Come dirigente? “Come allenatore. Facemmo un contratto biennale nel gennaio del 1991, stavo andando a Cortina a trovare il presidente Viola, ma lui morì in una settimana. Peccato, ero e sono un bravo tecnico, quando ero ct del Brasile negli Anni 90 chiamai Cafu e Leonardo che erano dei ragazzini e in 8 mesi impostai la squadra che avrebbe vinto il Mondiale nel 1994. Con la Roma, in ogni caso, non ebbi altre occasioni.
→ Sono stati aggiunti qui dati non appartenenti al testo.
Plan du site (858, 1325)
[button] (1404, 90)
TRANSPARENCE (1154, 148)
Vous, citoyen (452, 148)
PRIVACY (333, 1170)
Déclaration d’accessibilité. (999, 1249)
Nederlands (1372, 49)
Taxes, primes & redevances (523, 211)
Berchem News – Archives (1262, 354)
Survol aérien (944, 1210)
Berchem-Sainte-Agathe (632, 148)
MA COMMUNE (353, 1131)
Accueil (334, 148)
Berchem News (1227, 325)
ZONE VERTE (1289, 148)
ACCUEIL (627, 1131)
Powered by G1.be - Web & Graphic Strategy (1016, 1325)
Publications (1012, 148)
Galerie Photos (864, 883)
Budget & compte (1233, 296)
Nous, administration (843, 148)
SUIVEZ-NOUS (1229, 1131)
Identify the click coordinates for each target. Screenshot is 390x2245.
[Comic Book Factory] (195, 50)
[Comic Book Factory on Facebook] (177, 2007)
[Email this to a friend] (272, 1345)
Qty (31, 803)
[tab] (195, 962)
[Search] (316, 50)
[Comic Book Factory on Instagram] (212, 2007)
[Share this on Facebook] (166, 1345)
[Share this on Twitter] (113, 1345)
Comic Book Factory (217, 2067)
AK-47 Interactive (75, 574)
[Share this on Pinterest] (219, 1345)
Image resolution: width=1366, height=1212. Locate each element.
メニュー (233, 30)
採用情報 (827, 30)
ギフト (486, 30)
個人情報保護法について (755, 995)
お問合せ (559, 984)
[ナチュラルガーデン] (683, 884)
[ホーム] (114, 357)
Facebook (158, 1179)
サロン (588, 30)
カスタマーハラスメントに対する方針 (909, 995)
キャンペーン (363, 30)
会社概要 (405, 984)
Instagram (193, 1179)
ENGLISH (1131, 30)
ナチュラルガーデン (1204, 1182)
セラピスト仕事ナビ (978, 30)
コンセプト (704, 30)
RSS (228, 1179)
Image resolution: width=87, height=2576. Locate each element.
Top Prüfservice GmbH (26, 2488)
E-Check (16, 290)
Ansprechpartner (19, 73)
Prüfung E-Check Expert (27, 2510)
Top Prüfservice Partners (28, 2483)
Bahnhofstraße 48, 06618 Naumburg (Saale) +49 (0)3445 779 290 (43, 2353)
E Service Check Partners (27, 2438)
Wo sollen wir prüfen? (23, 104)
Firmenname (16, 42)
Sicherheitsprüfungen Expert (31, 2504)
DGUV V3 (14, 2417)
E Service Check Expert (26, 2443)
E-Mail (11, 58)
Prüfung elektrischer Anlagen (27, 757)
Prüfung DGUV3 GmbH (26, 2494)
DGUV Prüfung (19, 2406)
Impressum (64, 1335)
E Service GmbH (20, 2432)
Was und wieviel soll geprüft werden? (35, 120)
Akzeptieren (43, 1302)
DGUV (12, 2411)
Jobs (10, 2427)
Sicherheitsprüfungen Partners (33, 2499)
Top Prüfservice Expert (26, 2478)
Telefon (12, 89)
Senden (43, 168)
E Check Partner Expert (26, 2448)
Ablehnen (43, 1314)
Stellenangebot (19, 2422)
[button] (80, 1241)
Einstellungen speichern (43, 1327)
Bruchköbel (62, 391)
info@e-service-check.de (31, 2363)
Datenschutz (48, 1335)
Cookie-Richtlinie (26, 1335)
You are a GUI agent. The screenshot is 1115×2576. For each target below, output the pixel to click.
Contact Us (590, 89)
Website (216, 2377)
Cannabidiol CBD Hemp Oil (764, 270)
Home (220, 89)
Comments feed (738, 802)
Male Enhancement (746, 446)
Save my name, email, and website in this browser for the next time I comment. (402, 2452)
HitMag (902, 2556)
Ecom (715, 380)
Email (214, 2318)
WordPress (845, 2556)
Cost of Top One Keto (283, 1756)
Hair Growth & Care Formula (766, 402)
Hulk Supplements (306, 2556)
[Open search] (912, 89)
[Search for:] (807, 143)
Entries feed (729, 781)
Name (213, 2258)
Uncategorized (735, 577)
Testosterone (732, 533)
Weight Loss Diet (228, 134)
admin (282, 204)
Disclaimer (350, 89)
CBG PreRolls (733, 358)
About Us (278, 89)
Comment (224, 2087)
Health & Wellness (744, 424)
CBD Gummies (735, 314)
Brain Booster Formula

Mai”.
I Friedkin però hanno speso oltre 20 milioni per Wesley “A Gasperini piace giocare con tre difensori e lui è uno che sulla fascia parte e arriva in fondo. In Brasile era impiegato più a destra, ora vedo che Gasperini lo schiera anche a sinistra. Anarchico? Ha talento e i giocatori di quel tipo un po’ lo sono”.
Anche Il Messaggero ha riportato dei virgolettati dell’ex campione giallorosso
Le è capitato ultimamente di vedere partite della Roma? “Ho visto Roma-Milan, la Roma meritava qualcosa di più ma Allegri si è difeso bene. Se non perde da più di 20 partite ci sarà un motivo. L’allenatore bravo è quello che, a seconda del materiale a disposizione, tatticamente, trova il modo di esprimere il meglio. C’è una battuta di Ancelotti, che non aveva iniziato benissimo sulla panchina della Seleção ma non aveva subito gol, e che a domanda ha risposto: non dovete dimenticare che sono italiano”.